▸ **WHAT YOU SHOULD DO**
Restate word for word the entries below, starting with the line with "You are a computer-use" and continuing through the line with "Click the Join". Include both of those lines and no others.

++++ RECORDS PROVIDED

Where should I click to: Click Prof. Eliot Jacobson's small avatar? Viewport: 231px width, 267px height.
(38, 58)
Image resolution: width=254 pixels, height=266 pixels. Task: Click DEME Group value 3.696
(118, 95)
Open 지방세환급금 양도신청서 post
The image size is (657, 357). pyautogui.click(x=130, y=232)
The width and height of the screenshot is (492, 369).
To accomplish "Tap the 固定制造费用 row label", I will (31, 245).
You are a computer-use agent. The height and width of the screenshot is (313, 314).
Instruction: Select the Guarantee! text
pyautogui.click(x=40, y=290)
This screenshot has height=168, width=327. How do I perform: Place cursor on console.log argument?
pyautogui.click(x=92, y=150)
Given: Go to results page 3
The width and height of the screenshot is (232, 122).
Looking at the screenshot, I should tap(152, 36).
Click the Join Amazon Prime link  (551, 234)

++++++++
++++ RECORDS PROVIDED

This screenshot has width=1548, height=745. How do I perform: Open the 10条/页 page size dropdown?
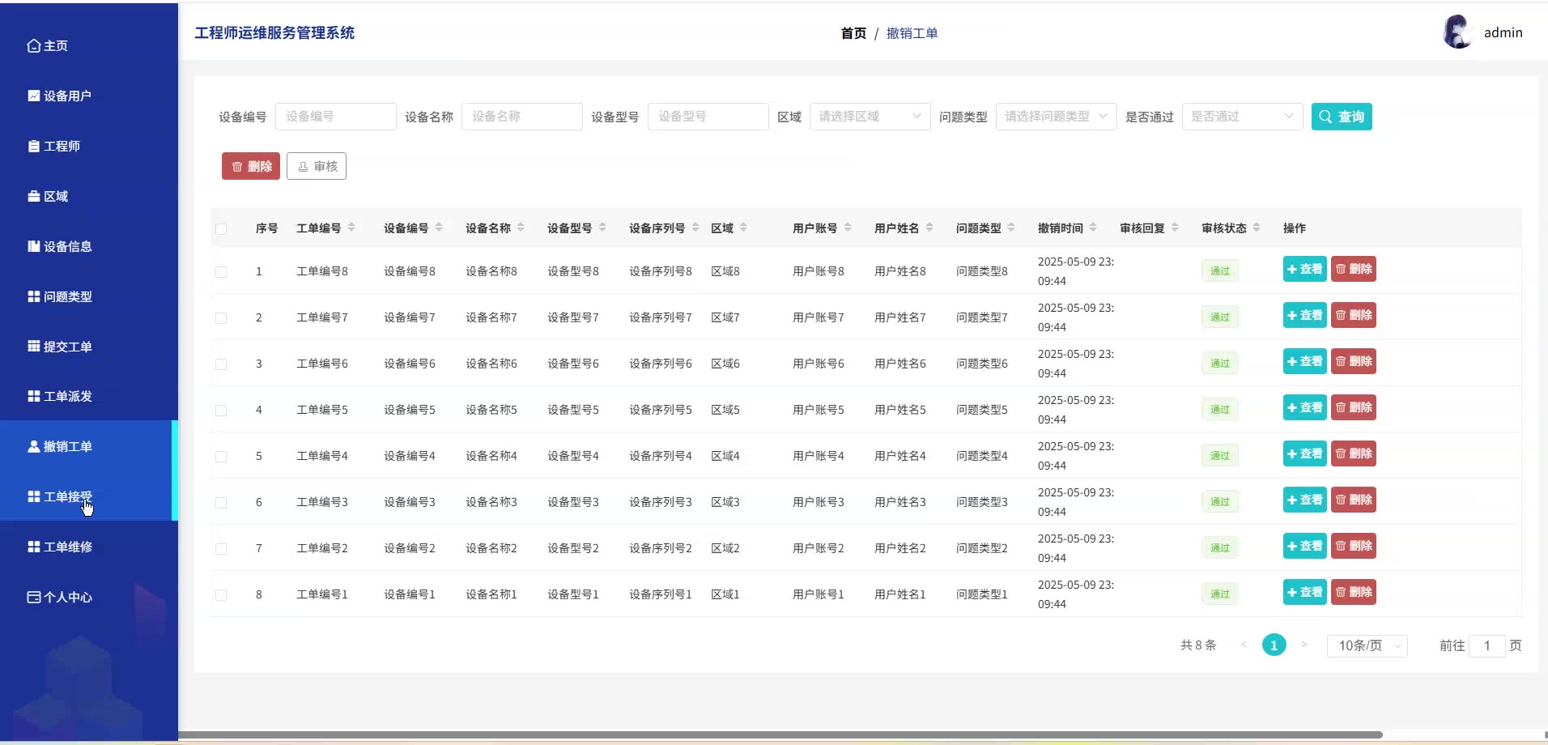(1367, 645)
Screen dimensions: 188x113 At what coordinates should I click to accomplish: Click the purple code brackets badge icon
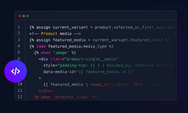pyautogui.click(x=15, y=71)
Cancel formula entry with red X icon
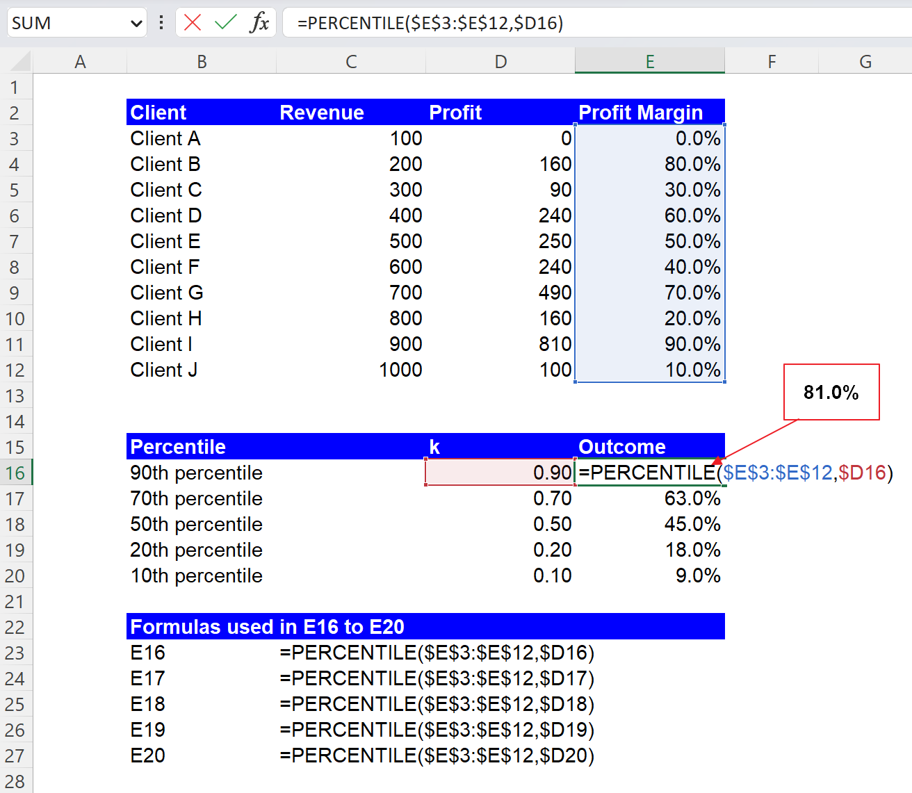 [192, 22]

++++++++

▸ **FINISHED TASK**
You are a computer-use agent. The height and width of the screenshot is (313, 314).
Instruction: Select the Guarantee! text
pyautogui.click(x=40, y=290)
This screenshot has height=168, width=327. How do I perform: Place cursor on console.log argument?
pyautogui.click(x=92, y=150)
Given: Go to results page 3
The width and height of the screenshot is (232, 122).
Looking at the screenshot, I should tap(152, 36).
Click the Join Amazon Prime link  (551, 234)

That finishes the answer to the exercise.